Wherever a picture appears, leave it out, and transcribe the rest of the records exactly.

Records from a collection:
□ □ □ □

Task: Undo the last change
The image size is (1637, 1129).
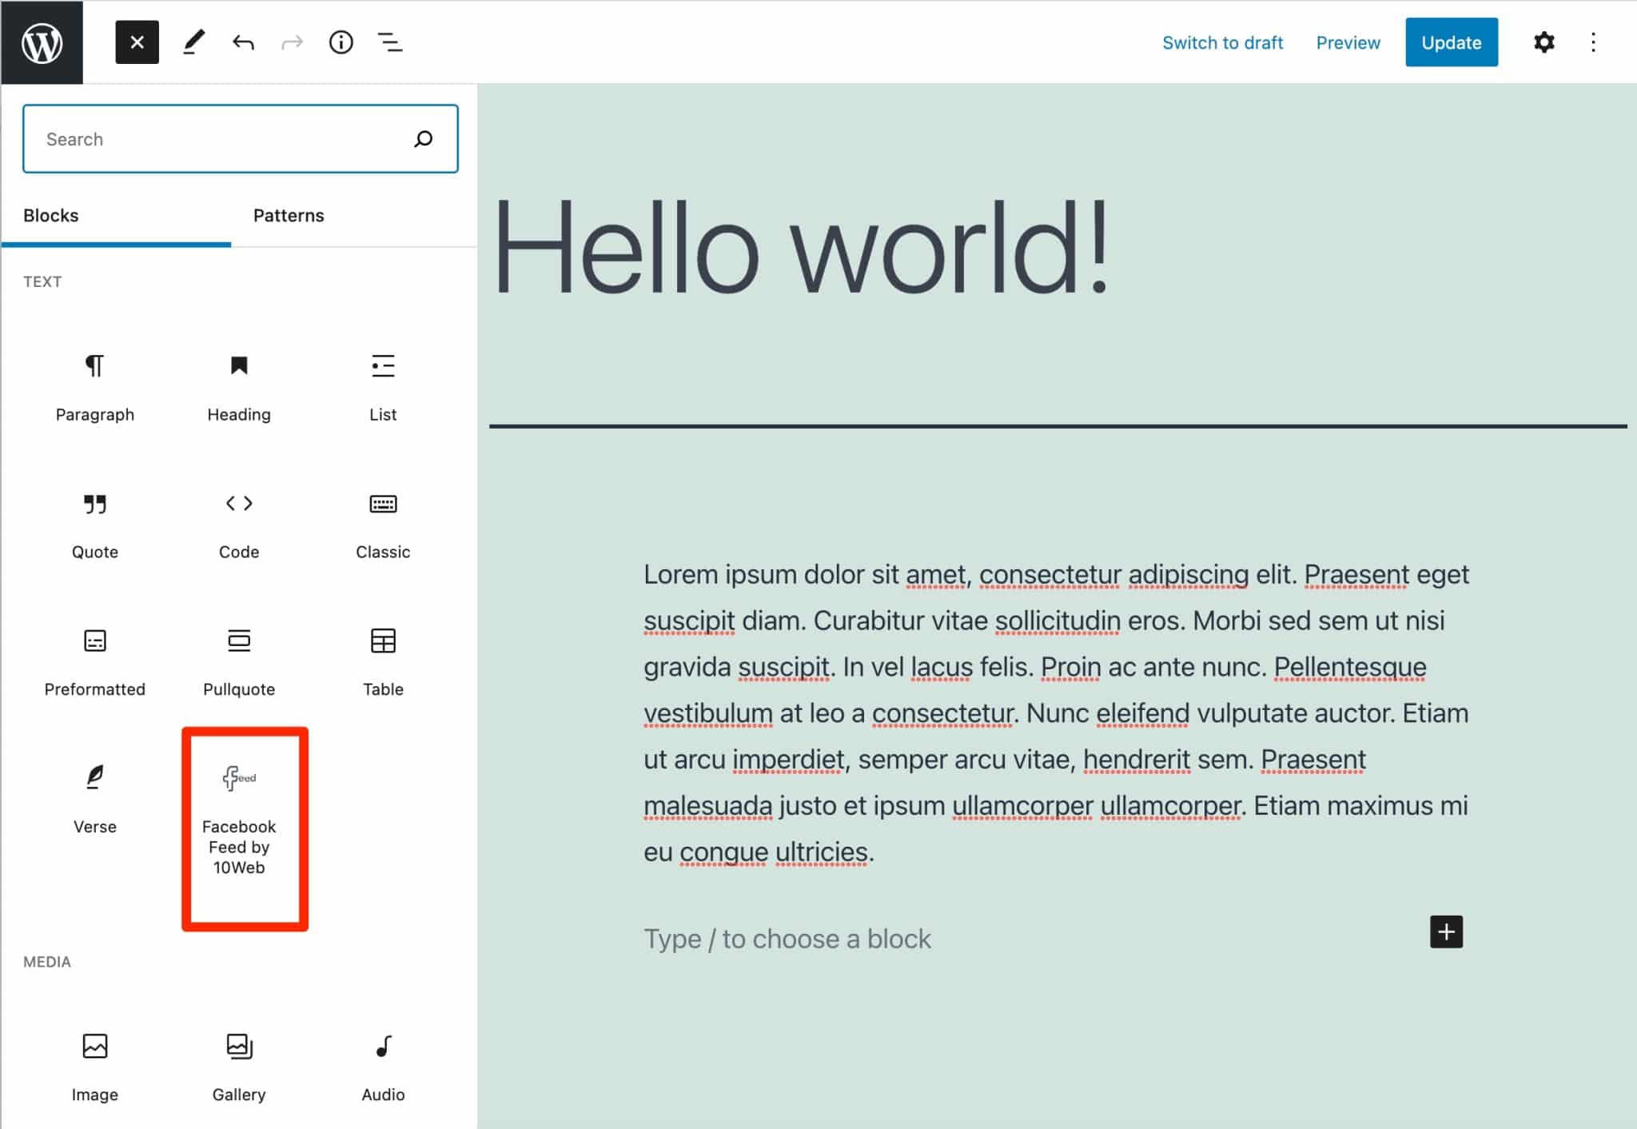Action: tap(243, 42)
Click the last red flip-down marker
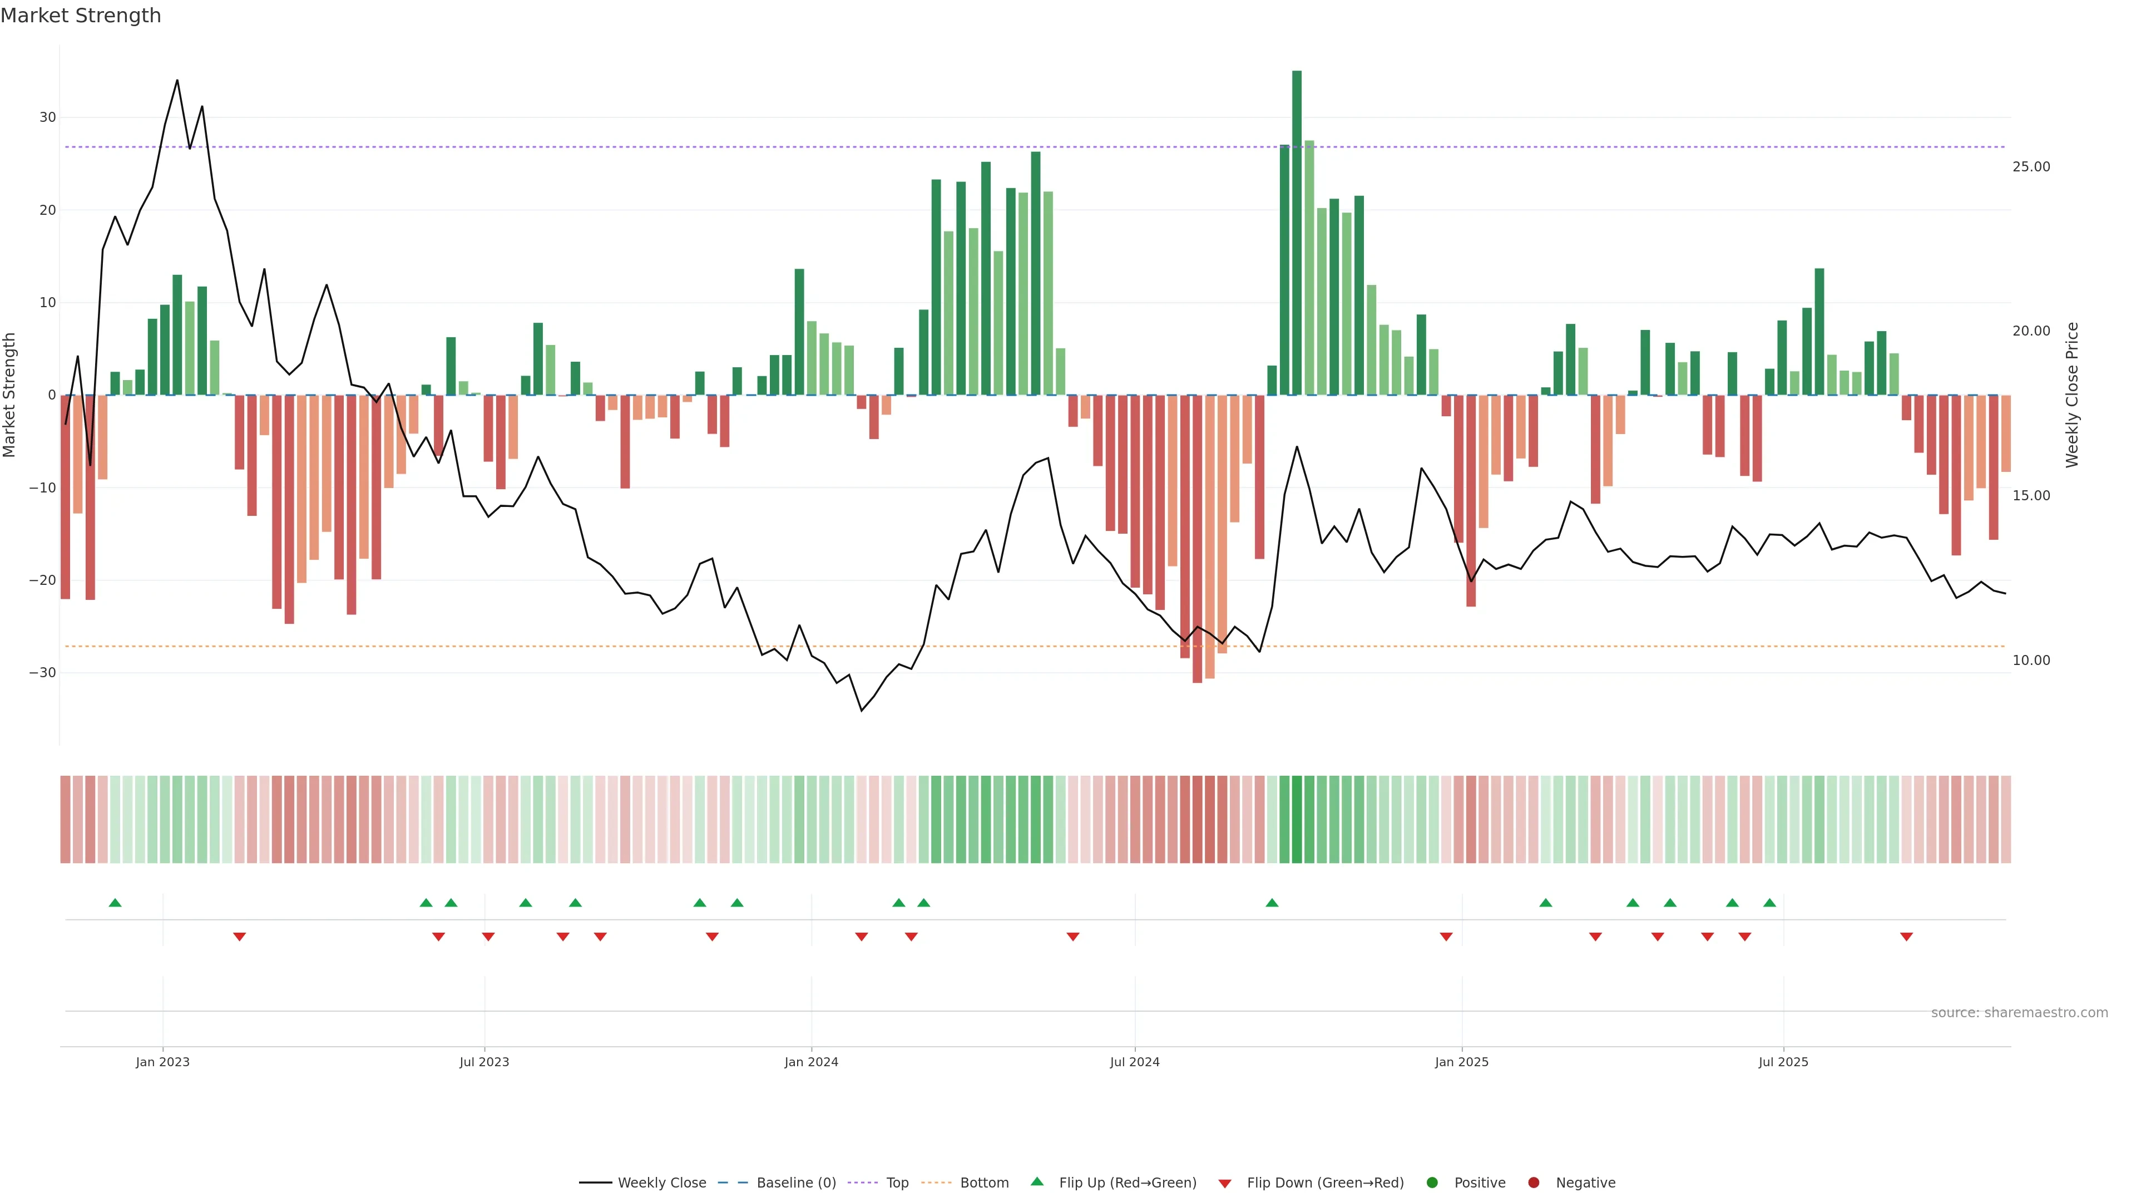2136x1202 pixels. click(x=1906, y=937)
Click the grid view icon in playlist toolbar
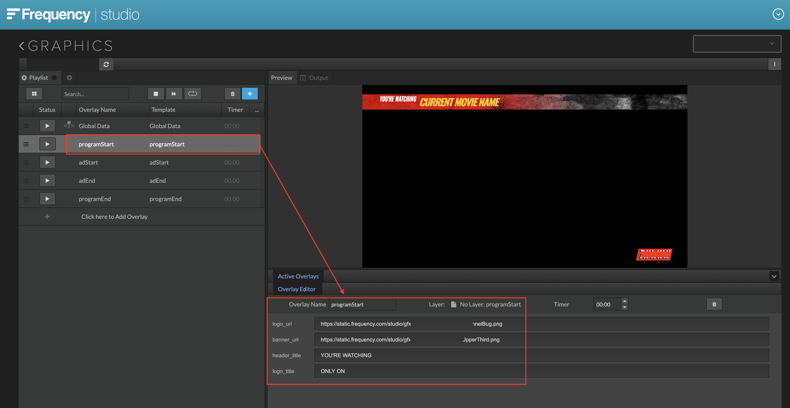Image resolution: width=790 pixels, height=408 pixels. tap(34, 94)
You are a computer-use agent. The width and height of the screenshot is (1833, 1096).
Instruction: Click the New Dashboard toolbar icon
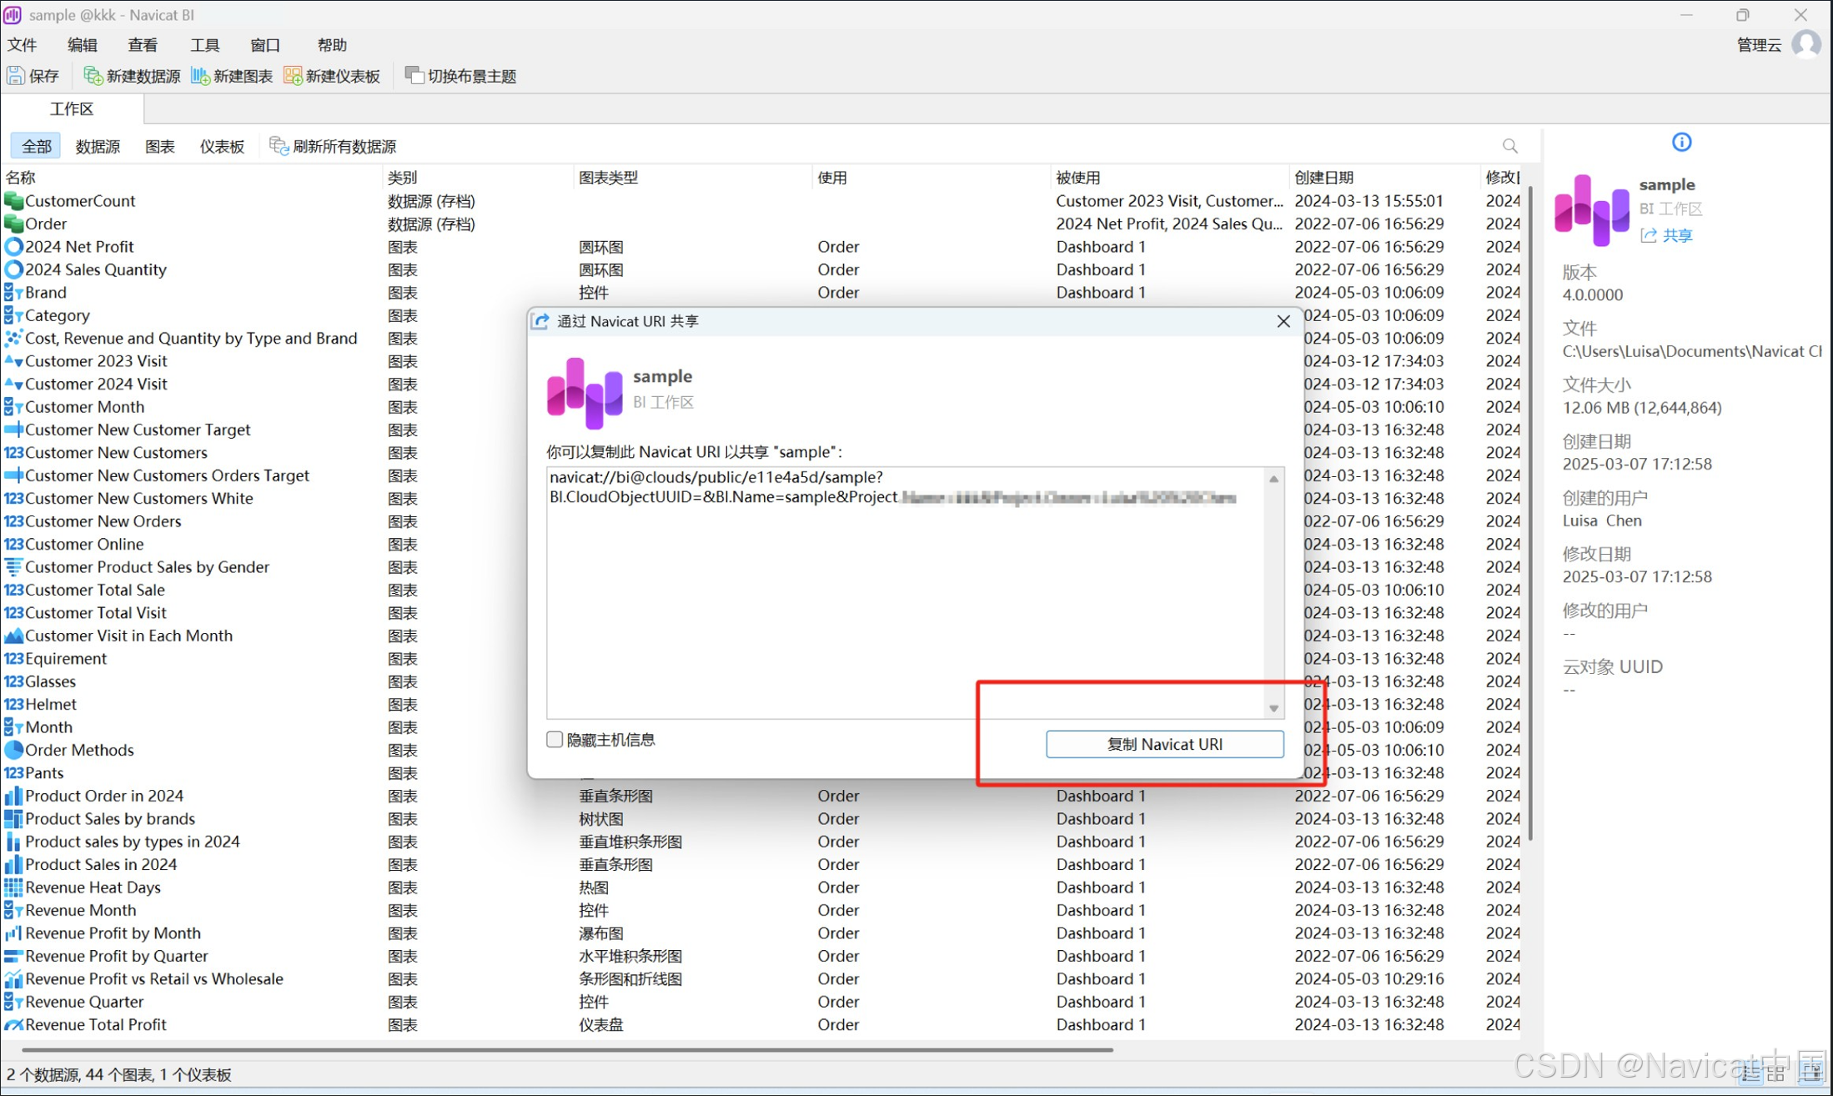coord(293,76)
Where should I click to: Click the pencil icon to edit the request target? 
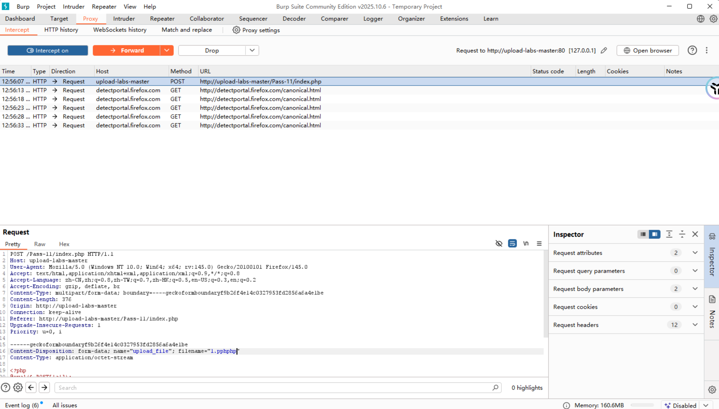[604, 51]
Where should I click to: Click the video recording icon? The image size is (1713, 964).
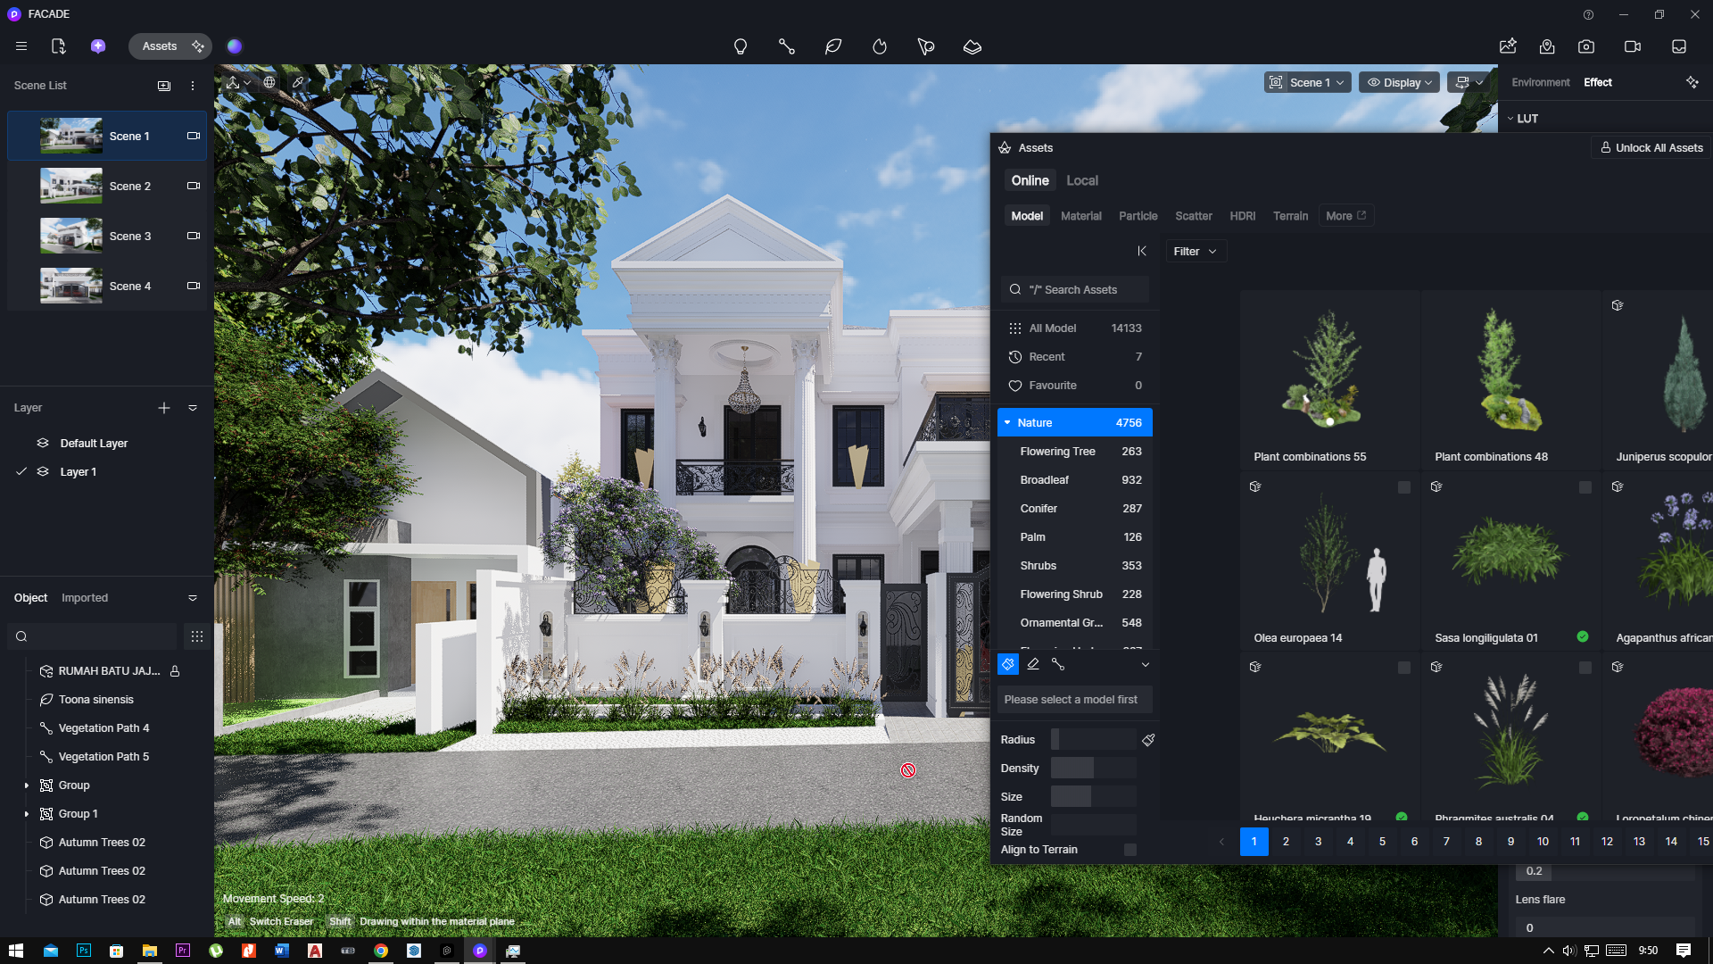pyautogui.click(x=1632, y=46)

□ □ □ □

TASK ANSWER.
Task: Undo the last change
The image size is (1637, 1129).
Action: tap(243, 42)
Click the last red flip-down marker
2136x1202 pixels. click(x=1906, y=937)
Click the grid view icon in playlist toolbar
Image resolution: width=790 pixels, height=408 pixels. tap(34, 94)
You are a computer-use agent. The width and height of the screenshot is (1833, 1096).
Instruction: Click the New Dashboard toolbar icon
coord(293,76)
Where should I click to: Click the pencil icon to edit the request target? 
[604, 51]
Where should I click to: Click the video recording icon? The image size is (1713, 964).
pyautogui.click(x=1632, y=46)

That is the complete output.